Yomiuri Shimbun file photo
A meeting of the Gender Equality Council is held at the Prime Minister’s Office in April 2021.

The government has set a goal for large Japanese companies to have at least 30% of their executives be women by 2030, according to a draft compiled by the Gender Equality Council.

The goal applies to companies listed on the Tokyo Stock Exchange’s Prime market. The government is aiming to create momentum toward women being promoted more broadly.

The draft is for a key policy aimed at encouraging women’s participation in the labor force and improving gender equality. It will be reflected in the Basic Policy on Economic and Fiscal Management and Reform, to be adopted by the Cabinet by the end of the month.

The draft states that private companies in Japan are “lagging far behind internationally” in the promotion of women to executive positions.

Now that investors in Japan and abroad are increasingly looking at gender ratios for company executives, “It is urgent for these firms to accelerate the promotion of women to executive posts for the growth of the Japanese economy,” the draft notes.

As a specific measure, the council is requesting that companies listed on the TSE’s Prime market appoint at least one female board member by 2025. It has also called for action plans to ensure that at least 30% of executives at each company are women by 2030.

In order to ensure the plans’ effectiveness, the council will arrange with the TSE to incorporate these goals in the TSE regulations by the end of this year.

As for gender pay disparities, it became mandatory in 2022 for companies with 301 or more employees on a regular basis to disclose relevant information.

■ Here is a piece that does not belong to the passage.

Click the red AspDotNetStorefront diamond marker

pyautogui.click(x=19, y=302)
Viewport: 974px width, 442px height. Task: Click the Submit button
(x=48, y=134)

The draft includes a plan to explore expanding this to companies with 101 to 300 employees.

To ease the burden of child-rearing on women, the council also stressed the need to have more men take childcare leave and to entrench the concept of dual-income couples sharing in child-rearing labor.

The draft also stipulates the establishment of a benefits system to ensure that take-home pay will not be reduced when parents with children under 2, regardless of gender, work shorter hours.

As one of the TSE’s three segments, the Prime market is for large companies that operate internationally, while the Standard market is for businesses that mainly operate domestically and the Growth market is for emerging companies. Listing criteria for the Prime market are the strictest among the three segments, requiring companies to have stocks with a tradable share market capitalization of at least ¥10 billion. As of Friday, there were 1,835 companies listed on the Prime market.